La digitalización en este sector comercial conlleva resultados medibles y proporciona una ventaja competitiva. Las grandes tiendas están conscientes de ello: 94% de los retailers señala que la experiencia dentro de la tienda del futuro estará dirigida por la tecnología, 74% asegura que la compra interactiva incrementa las visitas, la fidelización y las ventas, y 60% cree que los líderes del retail del futuro serán aquellos que cuenten con la tecnología en su core. Con cifras como estas, sólo queda subirse a la multiplicidad integrada de servicios, en los que Worldline tiene liderazgo.

Digital Signage: La tienda del futuro

Muchos aún se preguntan de qué manera se logra todo esto. Worldline ha puesto a disposición de sus clientes una serie de tecnologías que potencian la experiencia de compra y venta en un solo lugar: pantallas táctiles e interactivas que difunden y entregan material de marketing a los clientes, donde además pueden ingresar a la revisión de catálogos online de productos –con sus respectivos detalles de calidad y precio-, compra y pagos móviles en la tienda, fidelización a través del uso de medios de pago de las tiendas , uso de tecnologías como NFC y QR –que permiten el uso de pagos a través de sistemas móviles- además de otras aplicaciones dispuestas para el usuario final. El espacio de venta se transforma en una tienda del futuro donde es posible contar con tecnologías como el “Magic Mirror”, en el que los clientes pueden interactuar con los productos, la marca, otros clientes e incluso amigos que ya están relacionados con ellos, televisores que promueven el marketing y diferenciación de marcas y productos y otros elementos inimaginables.
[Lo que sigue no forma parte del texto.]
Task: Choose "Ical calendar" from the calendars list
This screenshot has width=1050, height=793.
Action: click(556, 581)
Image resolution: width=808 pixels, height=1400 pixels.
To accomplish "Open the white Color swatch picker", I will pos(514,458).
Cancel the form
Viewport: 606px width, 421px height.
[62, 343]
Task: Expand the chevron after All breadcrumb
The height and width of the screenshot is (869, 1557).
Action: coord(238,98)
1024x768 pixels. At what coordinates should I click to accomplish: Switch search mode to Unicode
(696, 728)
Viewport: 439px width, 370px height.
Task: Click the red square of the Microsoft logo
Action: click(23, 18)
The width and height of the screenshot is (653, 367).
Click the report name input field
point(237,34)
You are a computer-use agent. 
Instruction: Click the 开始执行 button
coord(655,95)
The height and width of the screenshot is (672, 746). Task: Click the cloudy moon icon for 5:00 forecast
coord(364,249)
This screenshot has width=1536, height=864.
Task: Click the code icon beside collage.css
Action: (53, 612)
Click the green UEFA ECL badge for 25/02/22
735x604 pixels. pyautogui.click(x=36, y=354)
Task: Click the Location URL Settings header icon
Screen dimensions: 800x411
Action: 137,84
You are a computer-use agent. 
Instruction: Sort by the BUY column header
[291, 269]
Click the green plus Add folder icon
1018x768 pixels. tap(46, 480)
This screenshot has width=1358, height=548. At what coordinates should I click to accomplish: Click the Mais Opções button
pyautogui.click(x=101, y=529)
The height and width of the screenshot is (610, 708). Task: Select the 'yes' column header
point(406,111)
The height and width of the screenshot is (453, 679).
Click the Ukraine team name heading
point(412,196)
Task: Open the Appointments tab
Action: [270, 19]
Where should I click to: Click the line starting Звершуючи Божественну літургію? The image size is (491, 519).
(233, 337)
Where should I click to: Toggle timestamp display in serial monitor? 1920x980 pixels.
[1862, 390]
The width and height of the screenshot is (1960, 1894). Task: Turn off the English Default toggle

Cada una de estas alternativas va orientada además a mejorar la gestión de la tienda, ya sea en el ámbito comercial –aumento de ventas-, logístico –aportando a la disminución y control del stock de productos-, incorporación de catálogos digitales –para optimizar el espacio de la tienda-, mejor servicio a los clientes y un sinfín de otros beneficios asociados que impactan también en los usuarios finales.

Este tipo de proyectos están cada vez más cerca de nosotros. Gracias al servicio integral y completo de Worldline, el Digital Retail es una realidad en varios países europeos y en Norteamérica, que poco a poco se está trasladando a países de nuestra región. A través del desarrollo de la estrategia, diseño y planificación, así como todo el servicio de multi-screen, hardware, soluciones de software, desarrollo de contenidos interactivos y en tiempo real, ‘aceptación’ y proceso depayment, instalación e integración de sistemas tecnológicos a utilizar, además de la capacitación y el mantenimiento técnico de las soluciones y apoyo o soporte para los clientes y usuarios, Worldline ha logrado dar vida a este tipo de tiendas futuristas, como un aporte  a la cultura comercial en el mundo.

El Digital Retail surge como una alternativa para aumentar y consolidar las ventas de retails en sus espacios tradicionales, que transformará no sólo la experiencia de compra y venta, y las estrategias comerciales que los retailers crean para posicionarse como las tiendas del futuro, sino que además dará un vuelco a la forma en que las marcas que conviven en un mismo espacio físico interactúan con los clientes.